I am aware of many people who are hurting this time of year, and that's been on my heart and mind lately.
Two friends have lost important family members in the past couple of days, and I am so sorry for their losses and grief. Knowing they will have a hole in their hearts and a gap at their tables for the parent or grandparent who is no longer there.
Others are dealing with relationship losses, physical challenges, mental health and addiction issues. It's hard when you know others are suffering. One can feel pretty helpless as well.
So what do you do?
While you can't take away someone's pain, maybe you can lighten the load somehow. Be present. Offer a box of tissues and a shoulder to cry on. If appropriate, crack a well-timed joke. Go for a ride. Or just call. Take dinner over. Or a quilt.

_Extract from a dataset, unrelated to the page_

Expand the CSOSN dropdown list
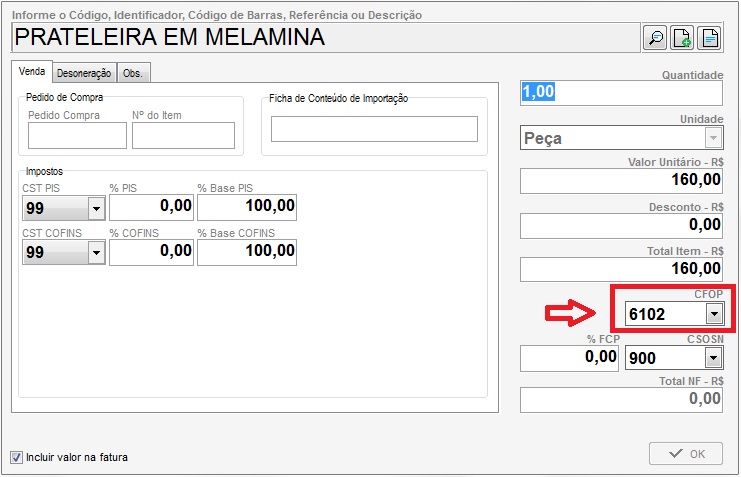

I came upon this article recently, "Why We Need the Softness of Craft During Hard Times," and this quote:
It's during these hard times that we really need the softness of craft. To be wrapped in the embrace of grandmother’s quilt, to feel protected from the elements in a hand knit sweater, to caress a mug thrown by someone else's hand on a potter's wheel. These simple things reconnect us to our humanity and remind us of the goodness and potential of people.I'd like to believe that's true, but in reality I don't think there's a one-size-fits-all approach. I think you have to be sensitive to someone's cues and wishes. People process things in all manner of ways. When my mom passed away, for the most part I just wanted to walk by myself in the evenings and look at the setting sun in the summer sky. And talk, as if to her.
So maybe you talk about things with your friend directly, but maybe the better thing to do is go bowling, distract. I don't know. I think it all depends on the circumstances. Maybe you take a seat next to her on the couch and watch something on Netflix. Or rip on Donald Trump's hair.
Maybe you just ask what she really needs. And then really listen.